The GPS and LAN networking are a whole new territory. Some professional dSLRs will accept expensive GPS add-ons, but here it's built in. This camera can use GPS data to tag your images with the latitude and longitude at which they were taken, pinpointing their exact position on the globe.
The LAN networking is designed for people who want to send their pictures directly to Nikon's MyPictureTown photo-sharing Web site (you get 2GB free). You even get a cable to hook the camera up to the nearest router or network hub.
This all sounds pretty marvellous, doesn't it? The details and the execution are another story, though. Yes, the Nikon can match and even beat most dSLRs for resolution, but of course it uses a much smaller sensor. Small sensors + big resolutions = noise. And the P6000's noise issues are bad enough to warrant some pretty obtrusive noise reduction even at the lowest ISOs. You don't have to look very hard to spot patches of smoothed-over vegetation or subtle textures turned into a milky haze. This isn't what you want to see when your wallet's £350 lighter.

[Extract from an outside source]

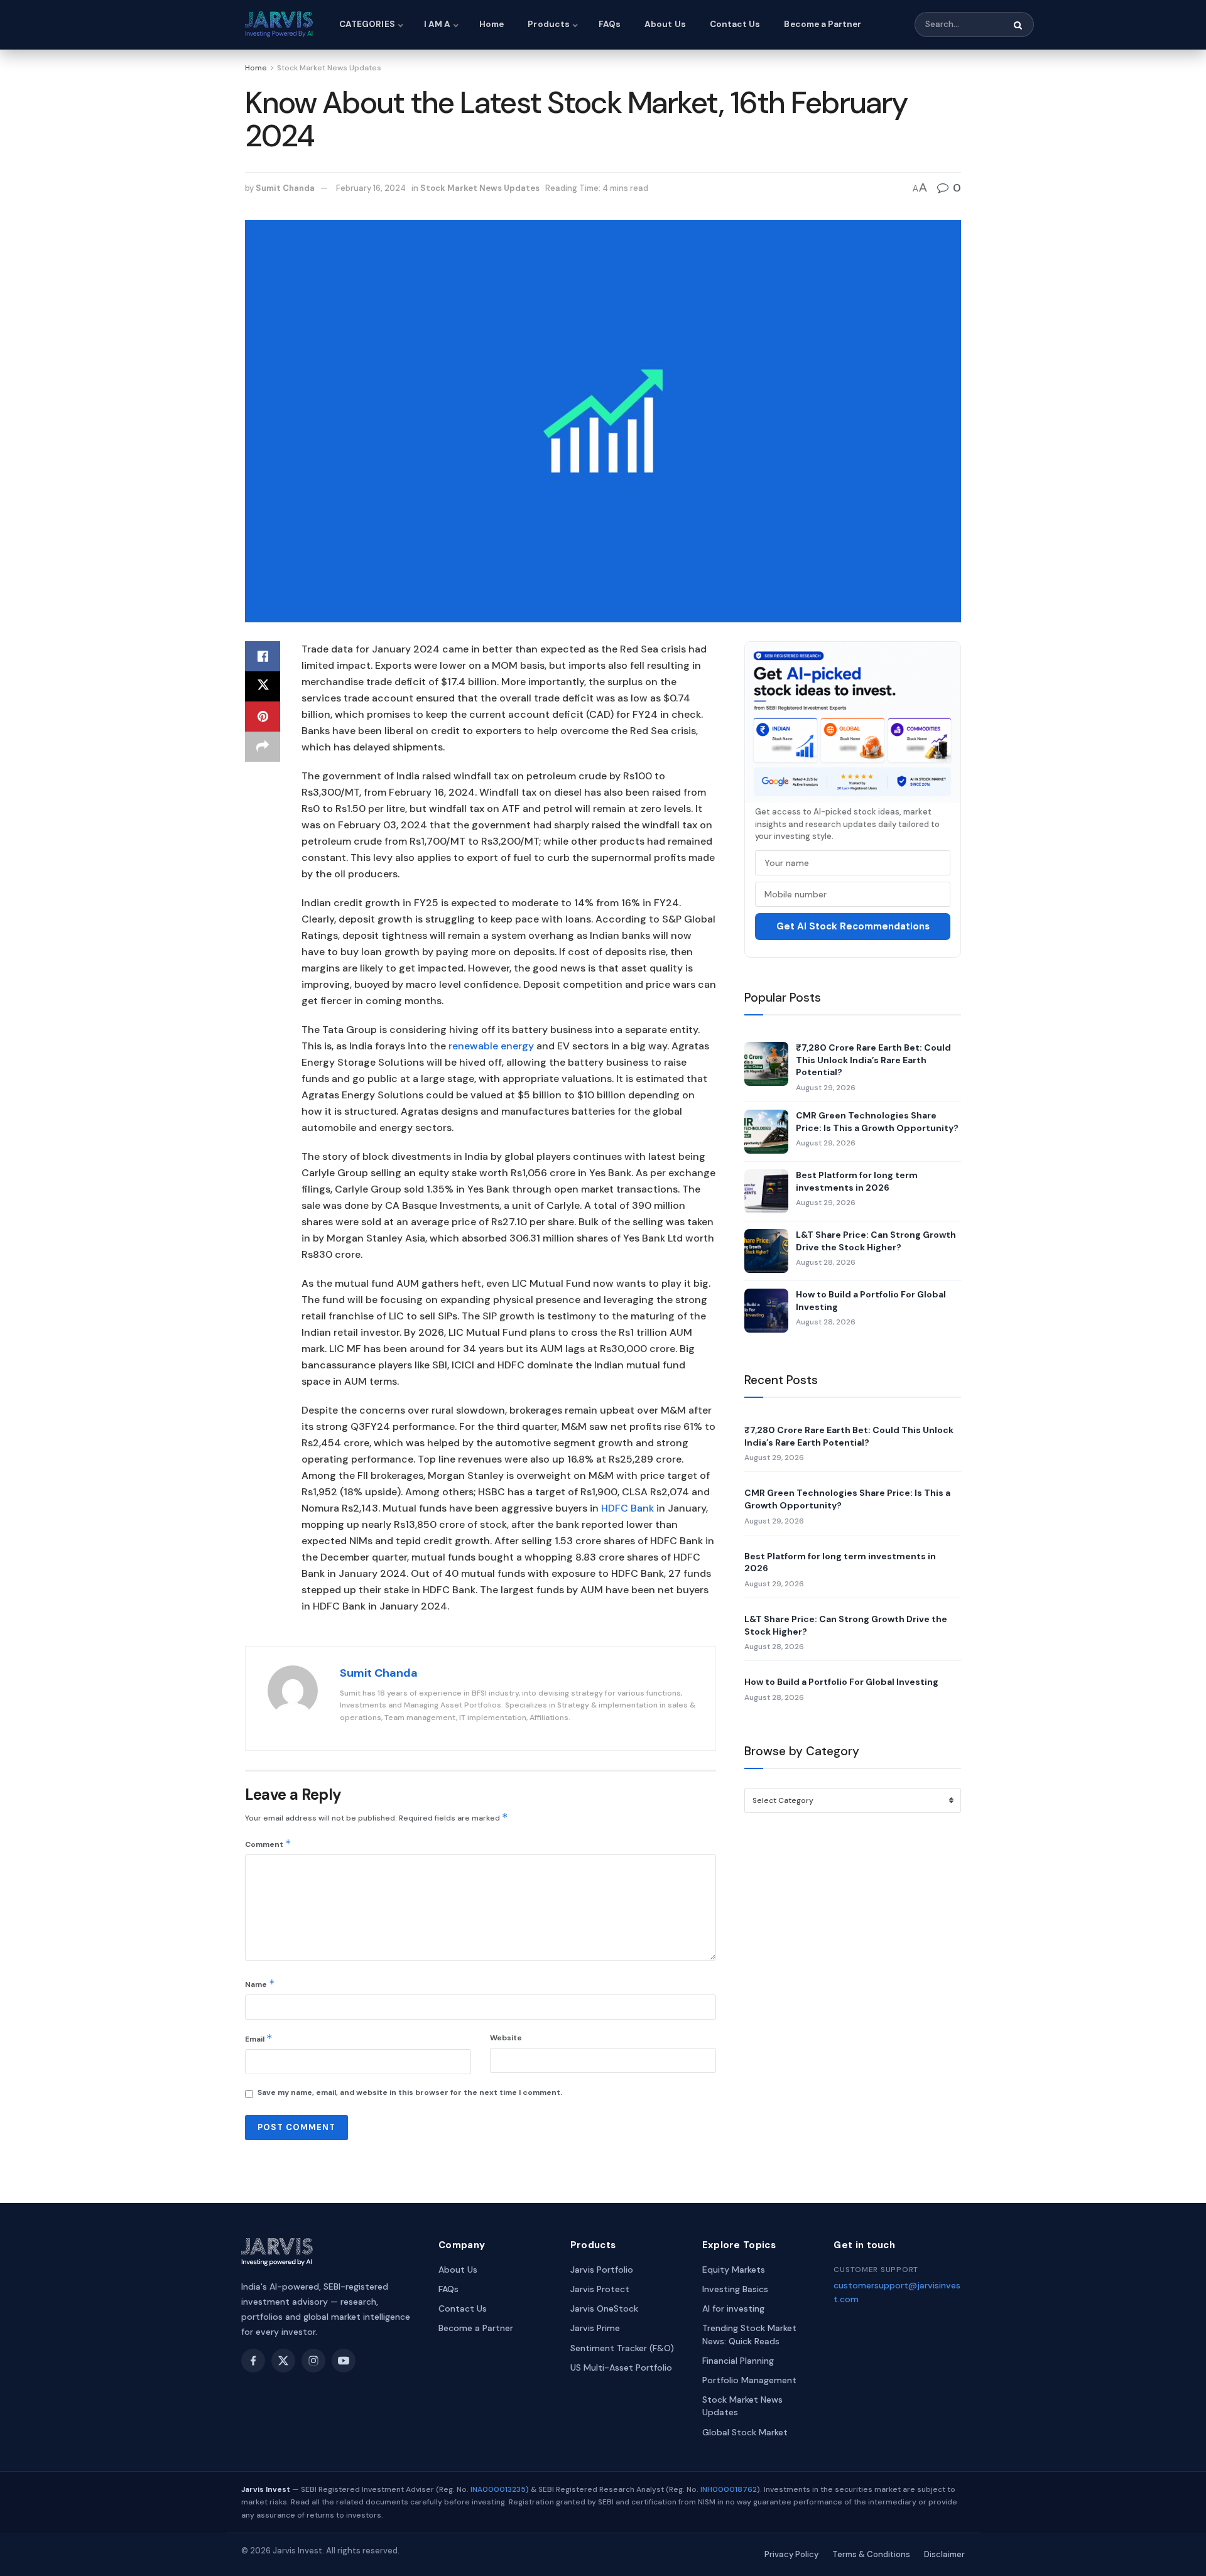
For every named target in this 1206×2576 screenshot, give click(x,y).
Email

The other thing about compacts is that they're just not as responsive as dSLRs. The AF is slower, the viewing system is weaker and files take longer to save. The P6000 does have an optical viewfinder, but it's so small and afflicted with so much barrel distortion and colour fringing it's barely worth having. Its maximum continuous shooting speed at full resolution is just 0.9fps, and those raw files take a couple of seconds to save, during which time the camera can't be used.
The GPS is an interesting feature, but surely only of use to a small number of people, and it's quite a fiddle to set up. The same applies to the cable-based LAN networking –- and why didn't Nikon include the Wi-Fi system used on the Coolpix S610c?
The P6000 looks like a cracker on paper but proves something of a damp squib. The biggest problem is the picture quality, which is pretty decent for the most part, but badly let down by excessive noise reduction. This Nikon may look like an ideal alternative to a dSLR, but picture quality, speed and overall responsiveness just aren't there.